Your job is to copy every line in the material containing the word "computer".
(Records supplied Opens)
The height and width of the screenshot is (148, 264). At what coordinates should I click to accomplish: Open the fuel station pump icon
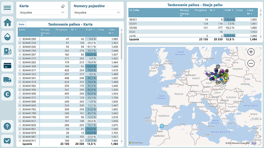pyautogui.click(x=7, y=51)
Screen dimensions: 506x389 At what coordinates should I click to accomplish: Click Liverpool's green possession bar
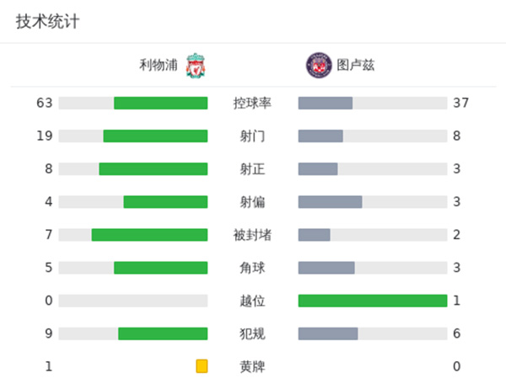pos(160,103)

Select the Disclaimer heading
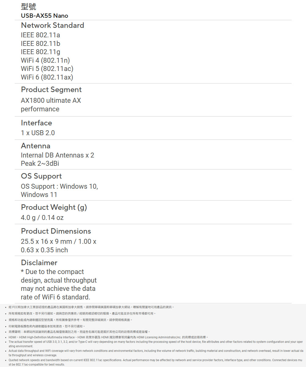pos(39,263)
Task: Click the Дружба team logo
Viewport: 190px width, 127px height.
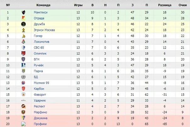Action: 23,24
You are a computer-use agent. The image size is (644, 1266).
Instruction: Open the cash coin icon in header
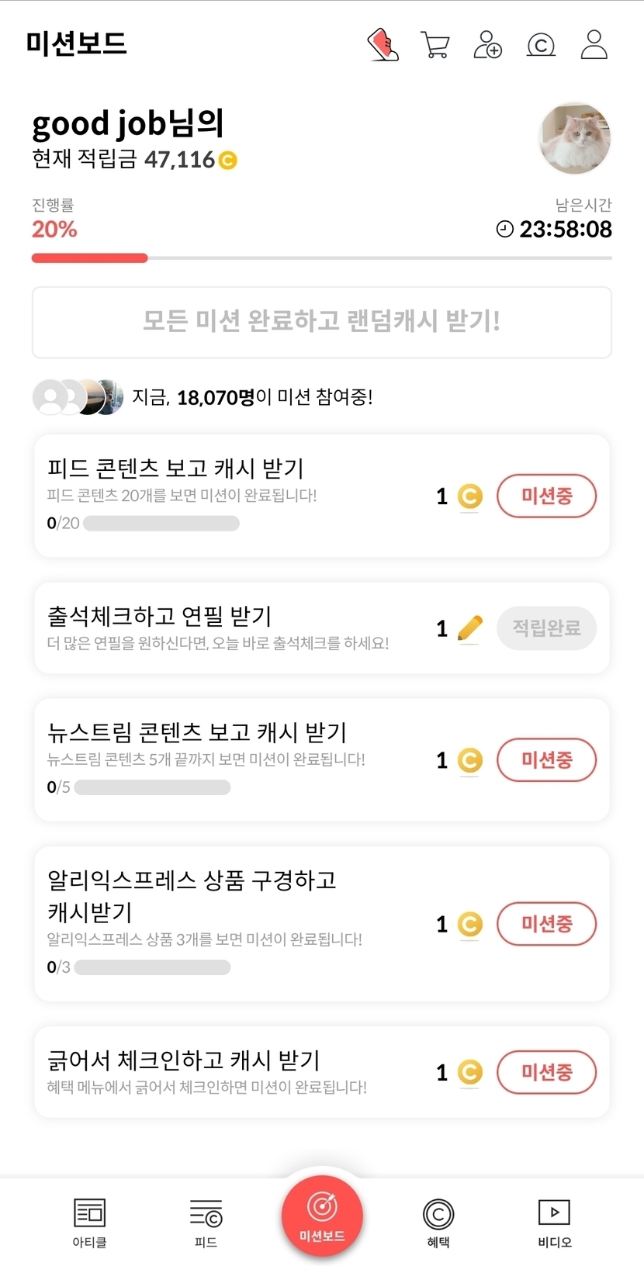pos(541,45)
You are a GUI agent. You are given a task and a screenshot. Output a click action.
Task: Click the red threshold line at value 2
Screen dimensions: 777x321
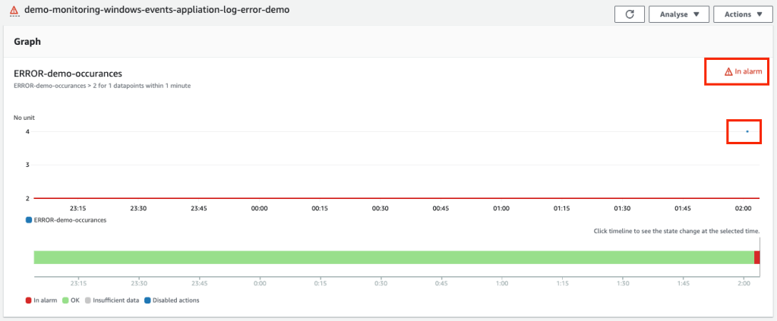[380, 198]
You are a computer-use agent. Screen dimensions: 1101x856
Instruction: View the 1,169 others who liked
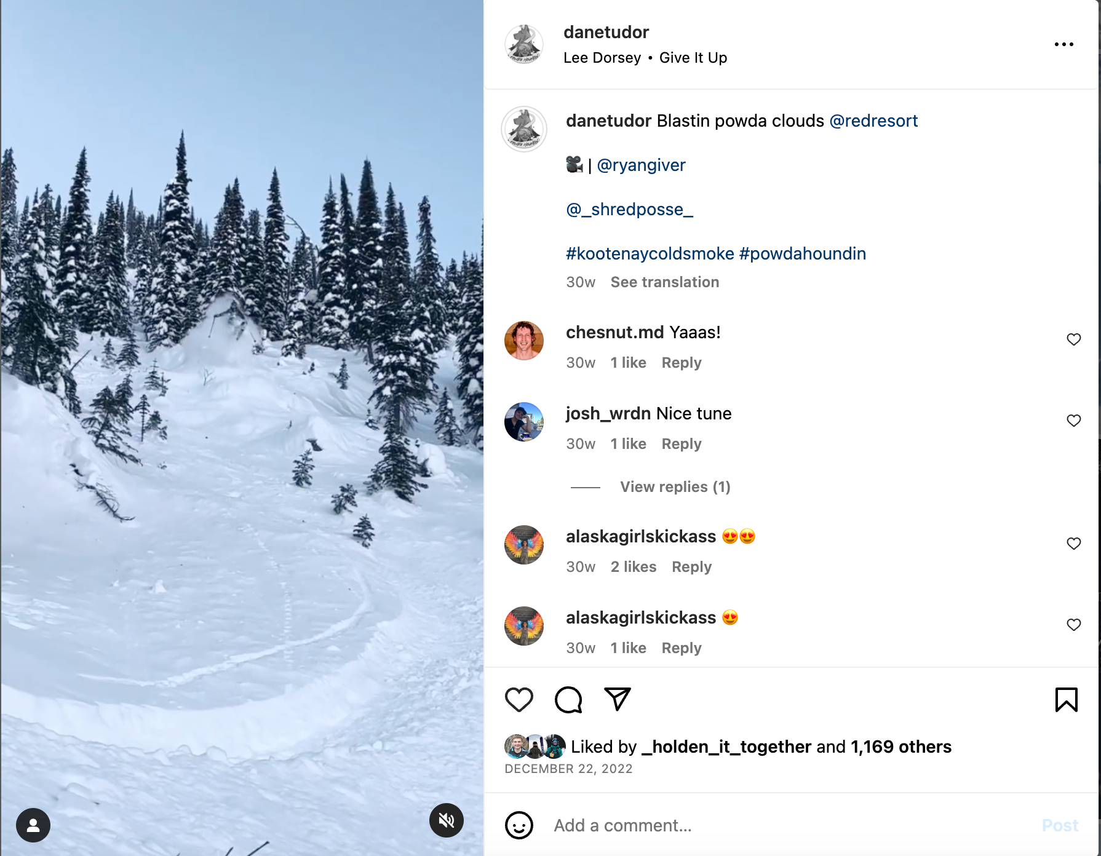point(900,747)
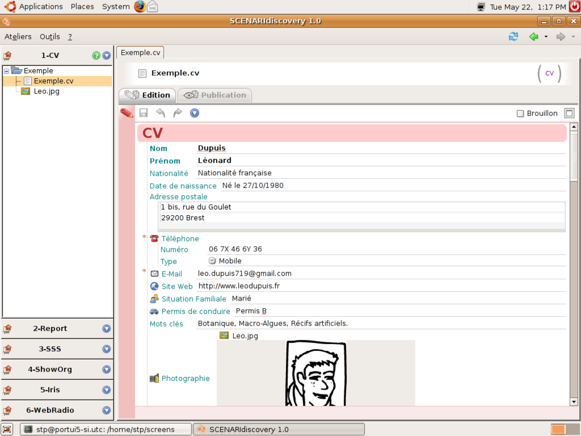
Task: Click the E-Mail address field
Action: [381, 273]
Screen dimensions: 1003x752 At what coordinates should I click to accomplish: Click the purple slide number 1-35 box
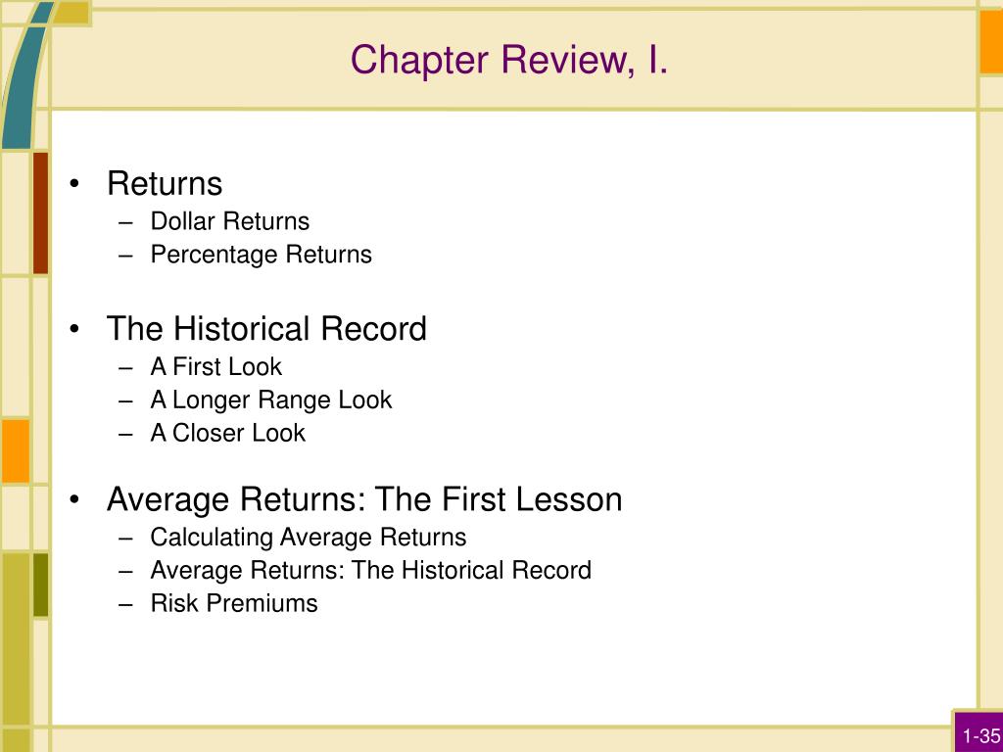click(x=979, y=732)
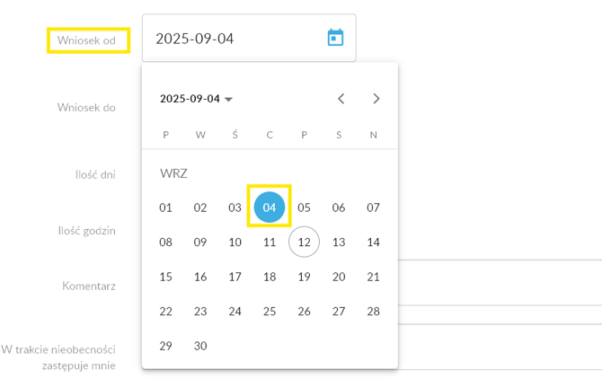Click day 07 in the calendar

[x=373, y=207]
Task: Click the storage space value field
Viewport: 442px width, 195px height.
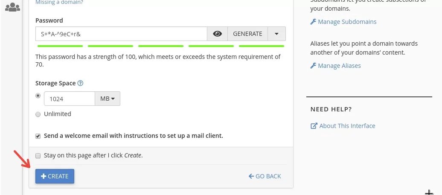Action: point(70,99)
(Records supplied Closes)
(Records supplied Opens)
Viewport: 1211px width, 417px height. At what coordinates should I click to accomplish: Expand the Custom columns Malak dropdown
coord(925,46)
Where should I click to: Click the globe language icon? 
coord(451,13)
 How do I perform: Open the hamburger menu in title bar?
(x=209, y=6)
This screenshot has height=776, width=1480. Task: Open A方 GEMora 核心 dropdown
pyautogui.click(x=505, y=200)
(Records supplied Closes)
[Answer area]
You are a computer-use agent. The image size is (644, 1266).
You are a computer-use agent. Screen dimensions: 1101x856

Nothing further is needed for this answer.